[WHAT YOU ARE ASKED TO DO] Could you retype the lines below word for word, leaving the pictures out?

(Element lookup records)
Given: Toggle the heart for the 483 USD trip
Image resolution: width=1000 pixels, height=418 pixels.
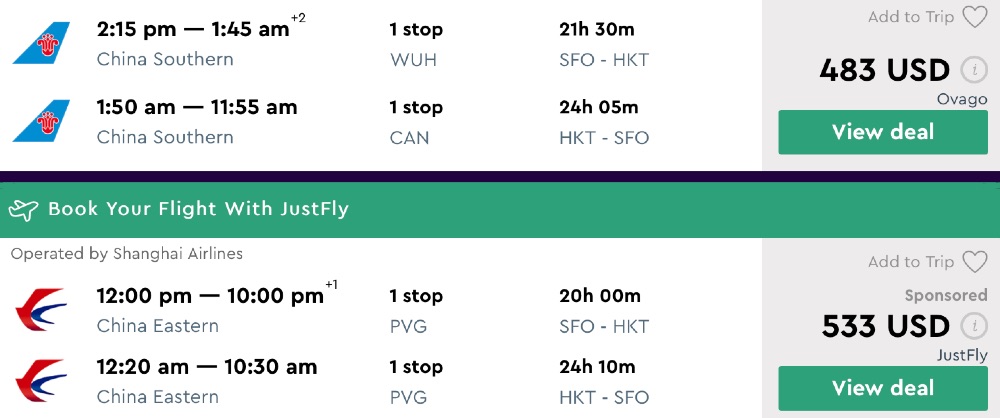Looking at the screenshot, I should pyautogui.click(x=974, y=17).

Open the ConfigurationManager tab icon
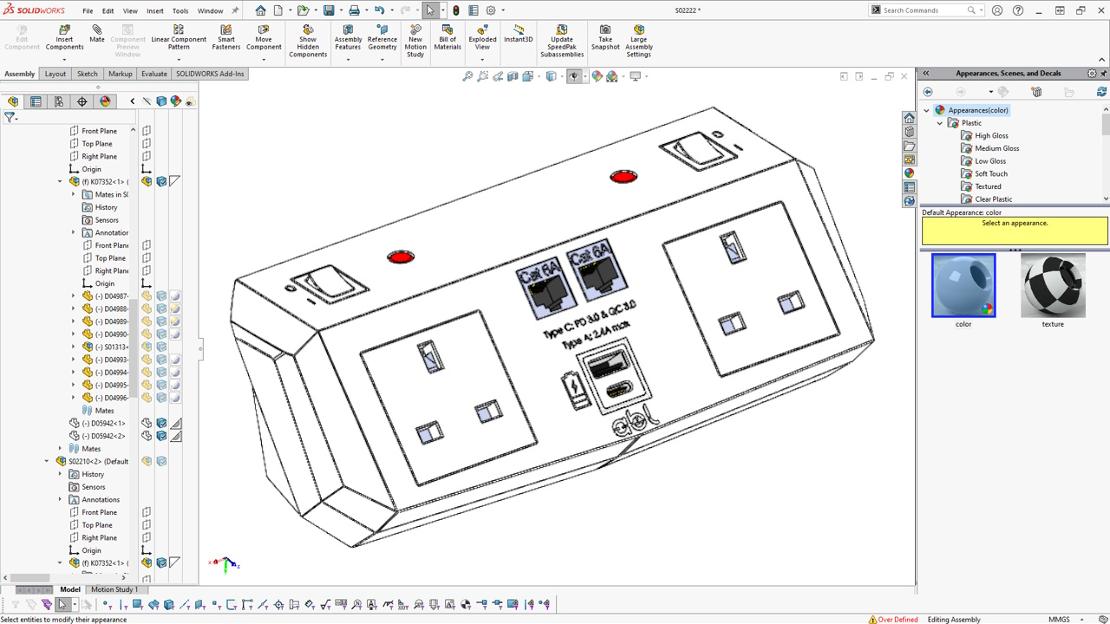click(59, 101)
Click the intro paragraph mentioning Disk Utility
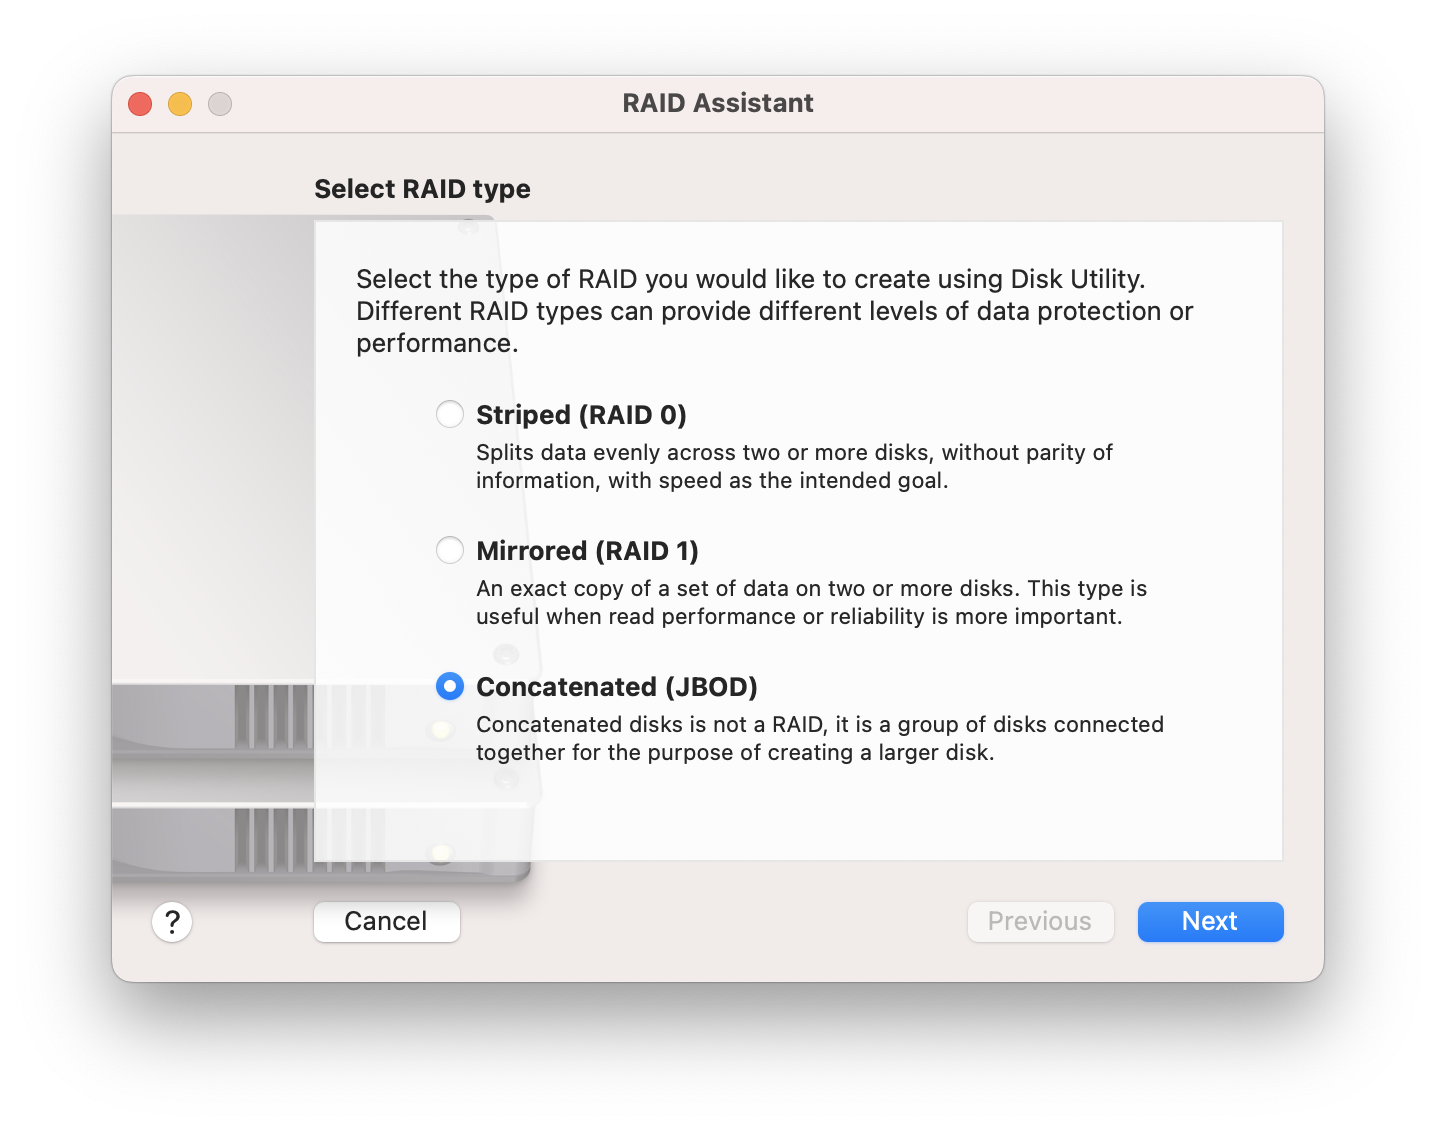 coord(775,311)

[COMPLETE RESPONSE]
Given: Toggle the heart for the 483 USD trip
Image resolution: width=1000 pixels, height=418 pixels.
Looking at the screenshot, I should pyautogui.click(x=974, y=17).

Open the ConfigurationManager tab icon
click(59, 101)
Click the intro paragraph mentioning Disk Utility
 coord(775,311)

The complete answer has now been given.